In prigione tutta la mia vita

Opera fredda e lucida quella del regista Marc Evans


di Samuele Luciano


Il film comincia con un piccolo timer su un angolo basso dello schermo nero.
Qui scorrono i secondi di un intero minuto.
Nel buio della sala rimbomba la voce profonda di un uomo: “immaginate un minuto intero nel Braccio della Morte, chiusi in una cella grande quanto il vostro bagno…”
Passato il minuto, il timer scorre velocissimo fino a sommare tutti i minuti trascorsi dal nero Mumia Abu Jamal nel Braccio della Morte fino a quel momento.
Subito dopo vengono proiettate le immagini di un bambino bianco: è l’album fotografico di William Francome.
Le foto scorrono veloci illustrando la crescita di Will fino all’età di 25 anni, lo stesso tempo trascorso da Mumia in prigione.
Il documentario di Marc Evans sul celebre attivista politco di colore Wesley Cook alias Mumia Abu Jamal, condannato a morte e tuttora in attesa dell’esecuzione, si costruisce su questo semplice dato di fatto: in quella notte dell’81 nacque Will Francome e la sua vita rappresenta l’esatta durata della detenzione di Mumia.
Il film ha come protagonista proprio Will, che attraversa gli USA per incontrare tutte le persone coinvolte in questa annosa vicenda giudiziaria, nel tentativo di ricostruirne il contesto storico e le dinamiche che l’hanno provocata: Will è la vita di Mumia che mette le gambe, alla ricerca di testimonianze e prove sulla sua innocenza.

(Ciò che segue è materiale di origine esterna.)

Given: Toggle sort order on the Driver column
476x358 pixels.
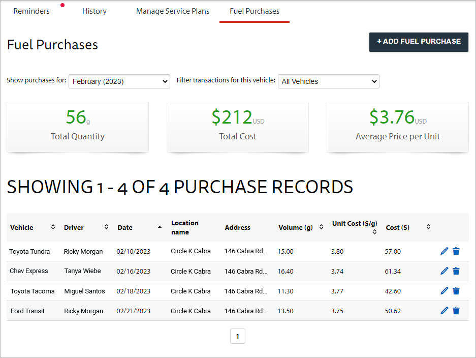Looking at the screenshot, I should click(106, 227).
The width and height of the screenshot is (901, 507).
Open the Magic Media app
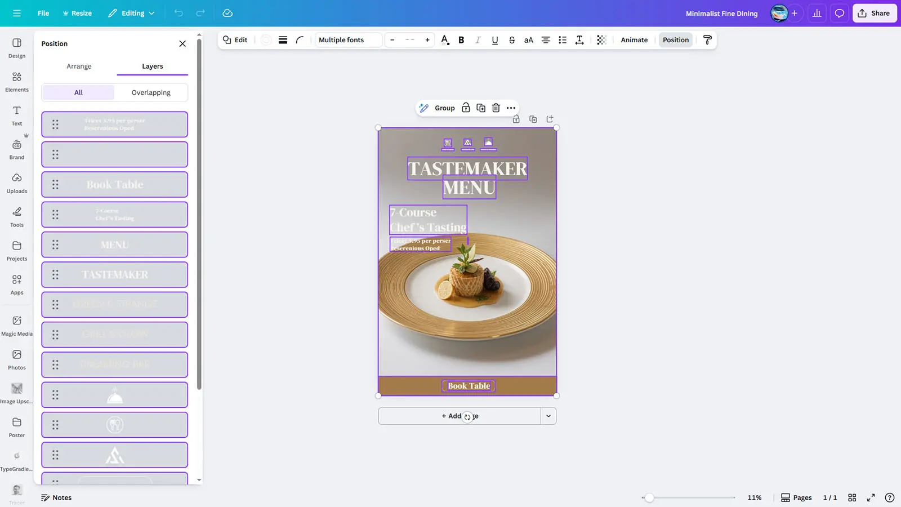(x=17, y=326)
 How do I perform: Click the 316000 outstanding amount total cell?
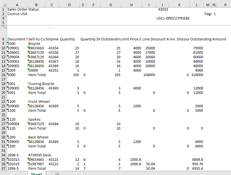click(x=197, y=75)

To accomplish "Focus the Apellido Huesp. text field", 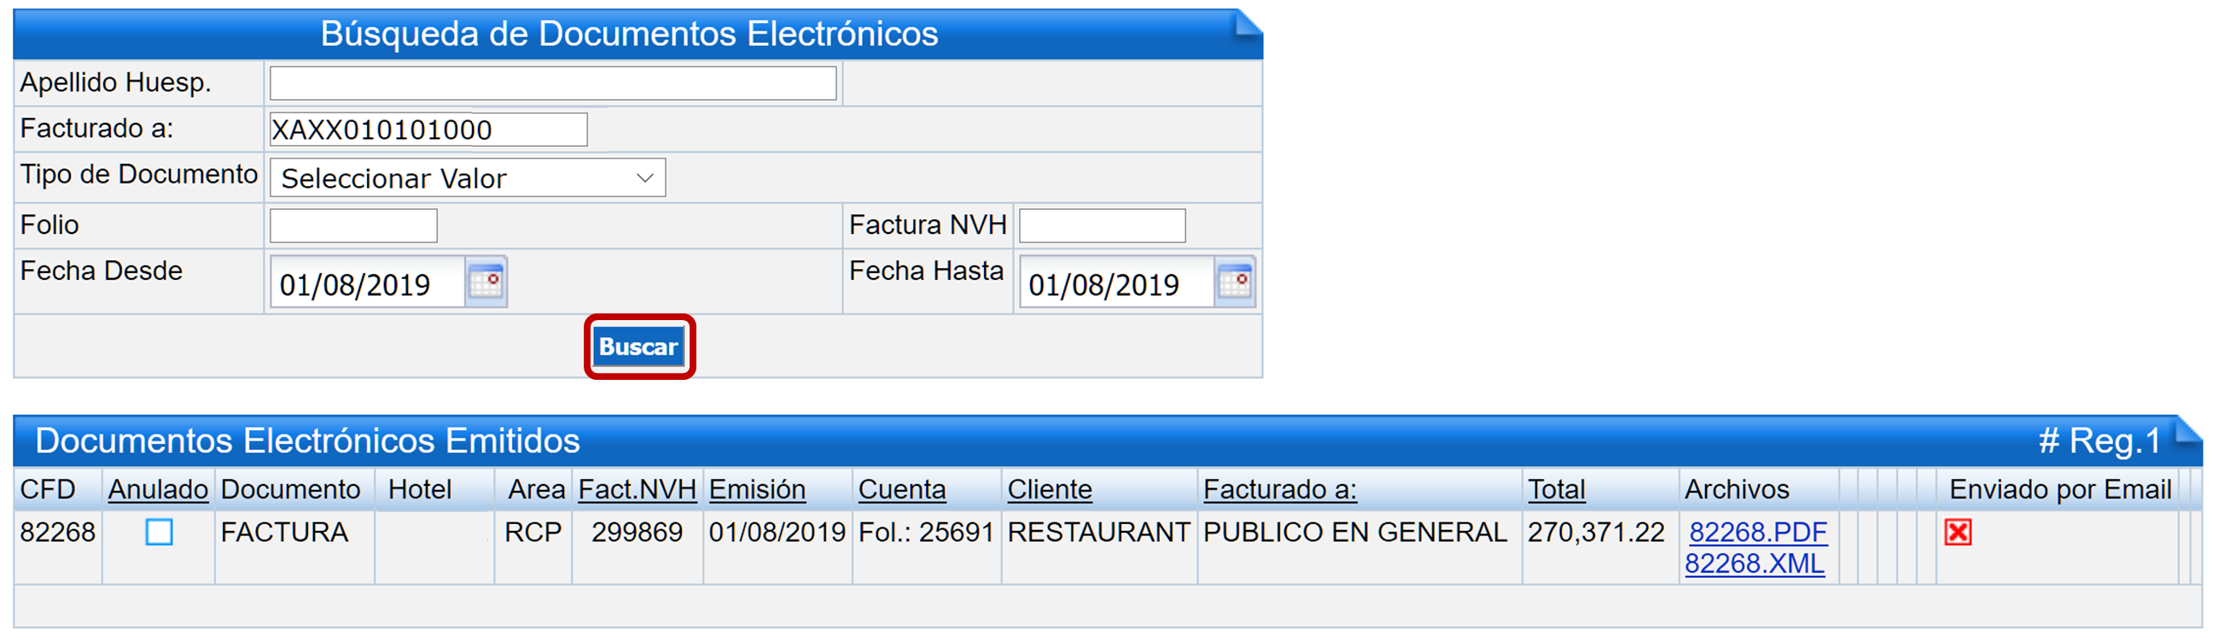I will (553, 83).
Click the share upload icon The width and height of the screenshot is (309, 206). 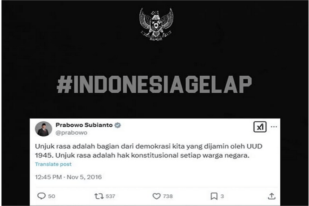[271, 196]
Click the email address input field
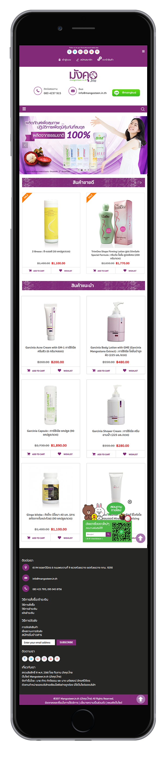 (x=38, y=642)
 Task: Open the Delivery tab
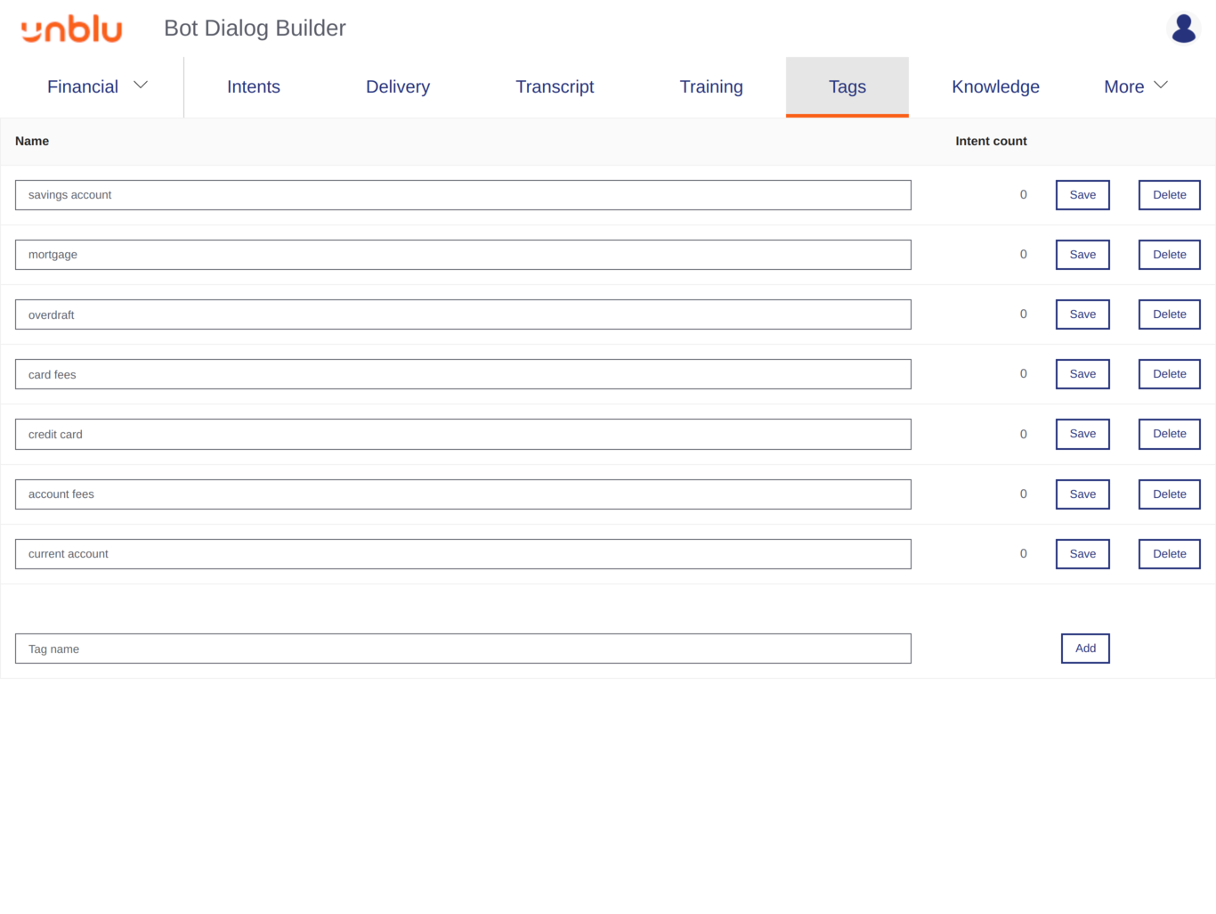point(397,86)
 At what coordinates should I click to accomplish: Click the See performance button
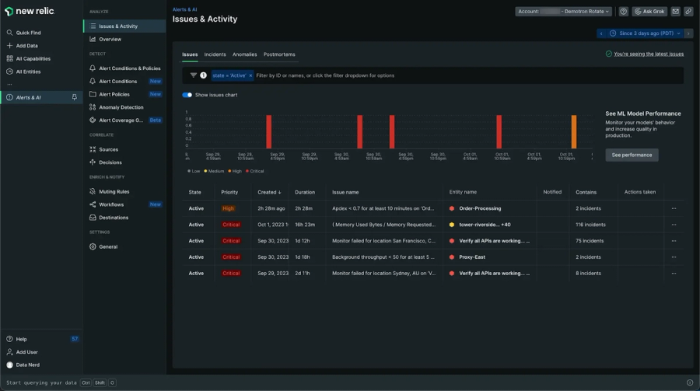click(x=632, y=155)
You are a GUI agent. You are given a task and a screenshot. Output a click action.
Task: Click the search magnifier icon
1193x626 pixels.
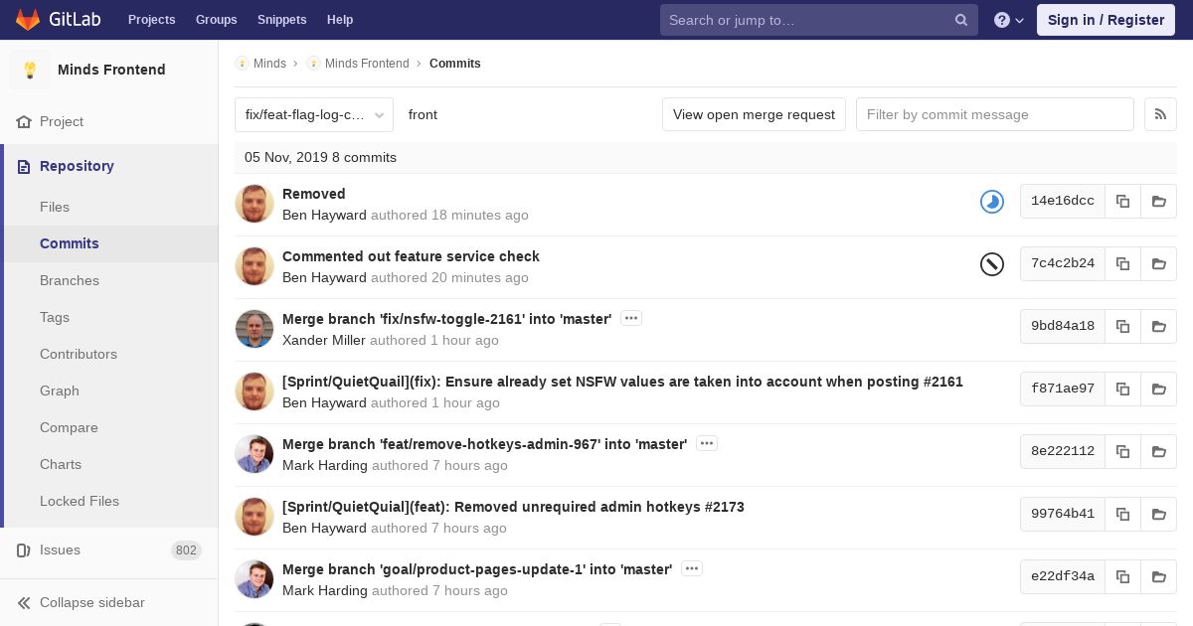(961, 20)
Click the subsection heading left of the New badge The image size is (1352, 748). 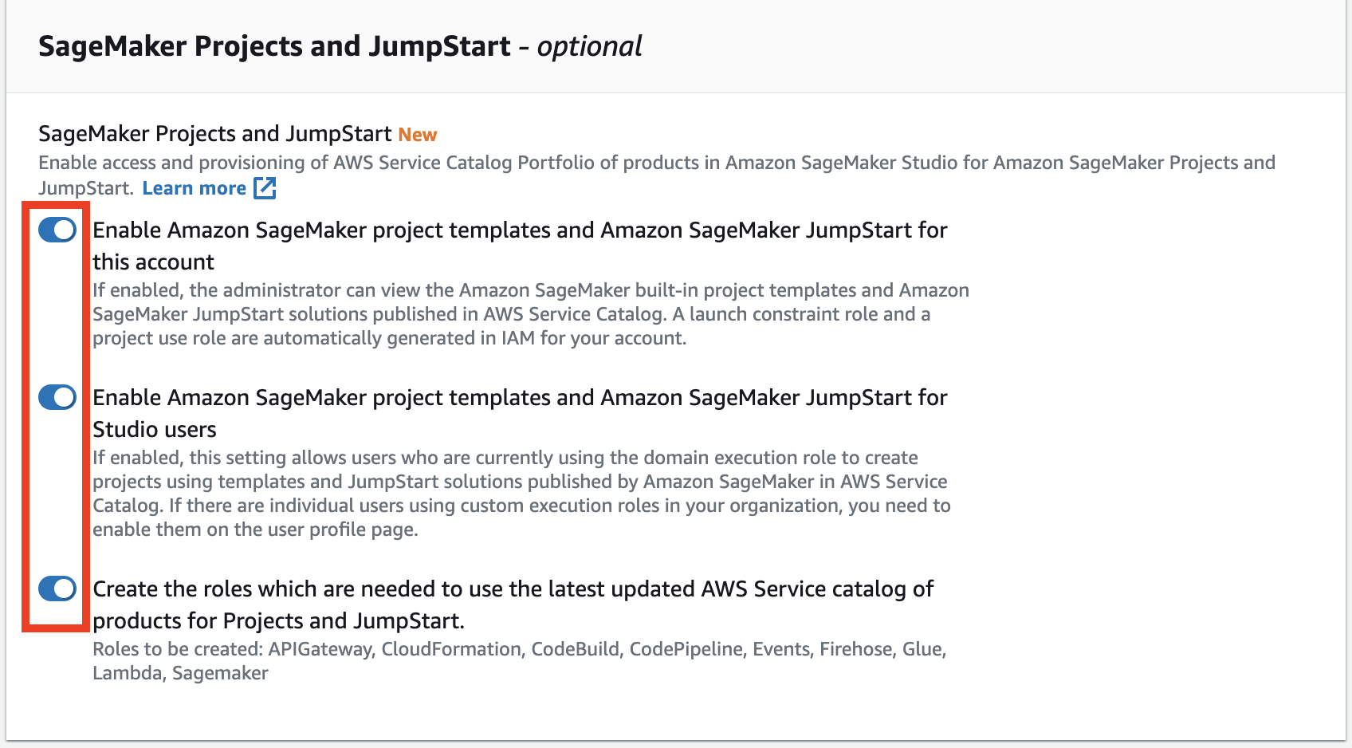pos(215,133)
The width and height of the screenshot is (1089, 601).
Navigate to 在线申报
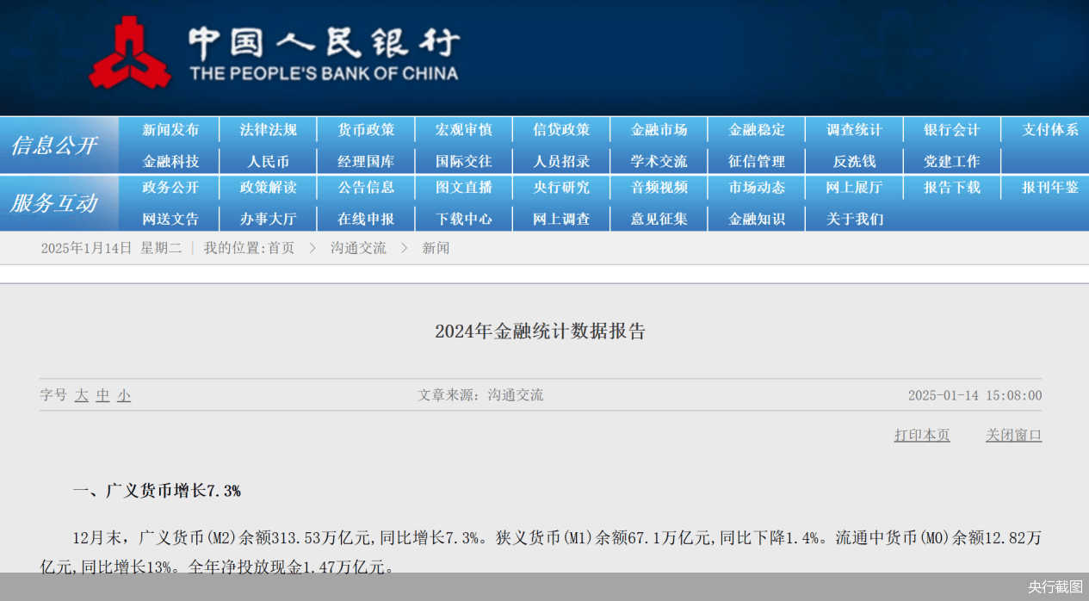tap(365, 219)
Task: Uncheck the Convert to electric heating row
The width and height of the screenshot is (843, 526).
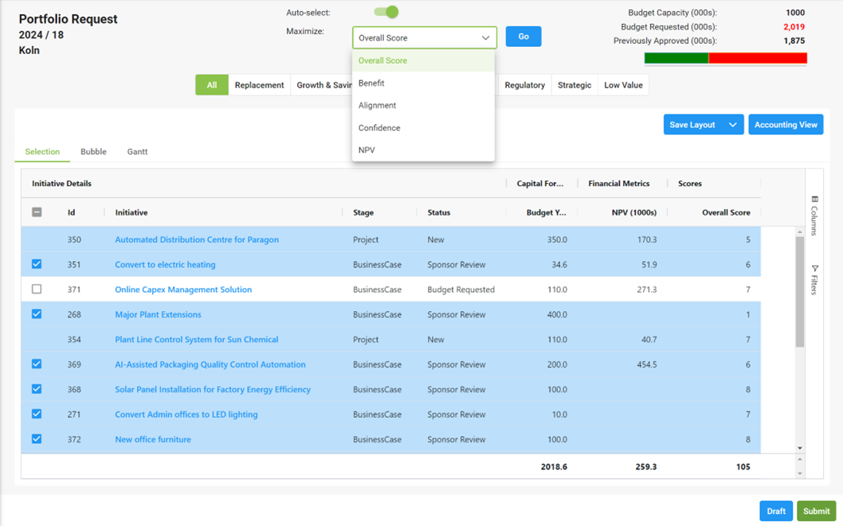Action: point(37,265)
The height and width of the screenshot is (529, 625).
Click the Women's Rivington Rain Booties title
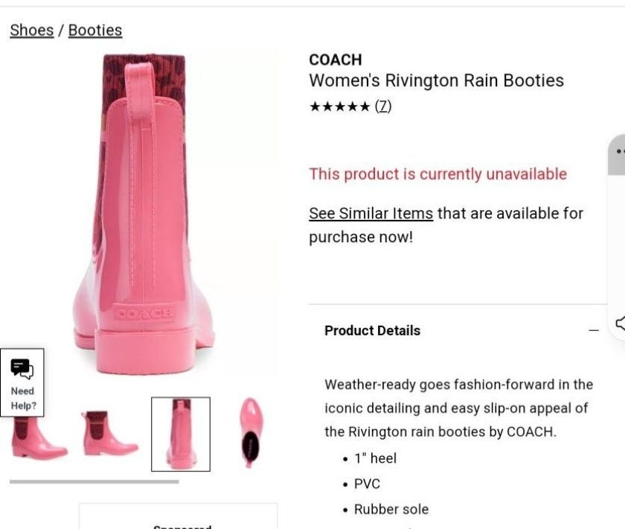[x=437, y=80]
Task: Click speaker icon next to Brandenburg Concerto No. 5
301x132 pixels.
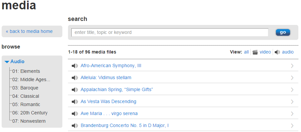Action: (75, 126)
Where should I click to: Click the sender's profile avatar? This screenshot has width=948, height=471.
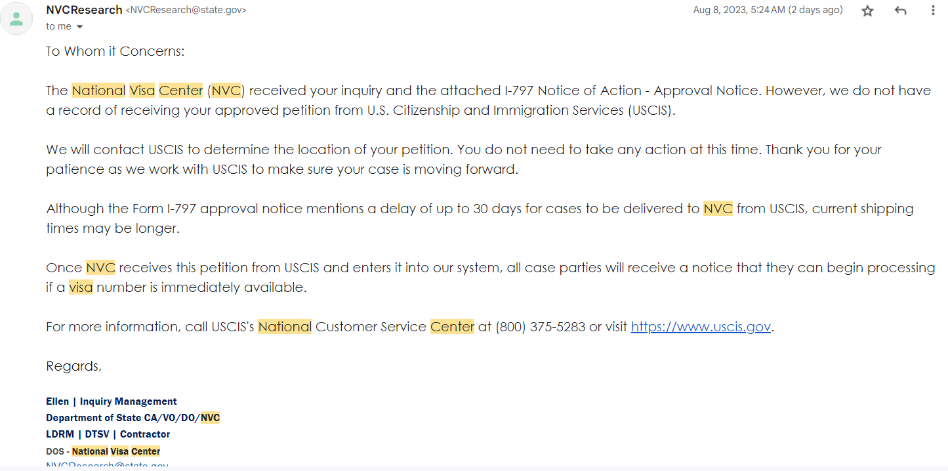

Il 9 dicembre 1981, all'alba, Mumia Abu-Jamal fu gravemente ferito nel corso di una sparatoria nel quartiere sud della città, dove aveva appena portato un cliente. Arrestato, fu accusato dell'omicidio di un poliziotto, Daniel Faulkner ucciso in quella sparatoria. Malgrado i suoi dinieghi e l'assenza di suoi precedenti giudiziari, un'inchiesta molto discussa (a livello delle perizie balistiche, dei rilievi di impronte, delle prove non effettuate etc.) portò all'imputazione di Mumia e alla sua comparizione davanti al tribunale di giustizia della Pennsylvania.
Ma la condanna di Mumia non può trovare nel razzismo la sola spiegazione. Quest’uomo era schedato dall’FBI già da quando aveva 15 anni, perché aveva messo il nome di Malcom X al suo liceo. Giornalista, appartenete alle Pantere Nere (storica organizzazione rivoluzionaria afroamericana), Mumia ha dedicato la sua giovinezza a dare voce a chi non ha voce, in nome del legittimo quanto ambito diritto alla libertà di ogni uomo.
Opera fredda e lucida quella del regista Marc Evans, strutturata come le pagine di un notebook (mentre scorrono i fotogrammi si possono sentire i polpastrelli sulla tastiera) non scivola mai nel ricatto emotivo, come fa un film di genere (vedi “Hurricane”), proprio per mettere lo spettatore di fronte ai dati, come a determinare quella giuria spontanea e scevra da pregiudizi razziali a cui Mumia non ha mia avuto diritto.
Emozionanti le interviste ad Alice Walker, premio Pulitzer per “Il colore viola” e Angela Davis, militante anch’ella delle Black Panther Party.
Emblematica la scena in cui Will riflette davanti al monumento di Rocky Balboa a Philadelphia: come è possibile che una città che ha dato i natali a due pugili neri, campioni del mondo, abbia dedicato una statua solo ad un campione inventato?
Quest'anno dovrebbe esserci un nuovo processo, come spiega l'avvocato difensore di Mumia, che in un modo o nell'altro dovrebbe portare alla conclusione del caso. Chissà se alla fine trionferà la giustizia o il pregiudizio.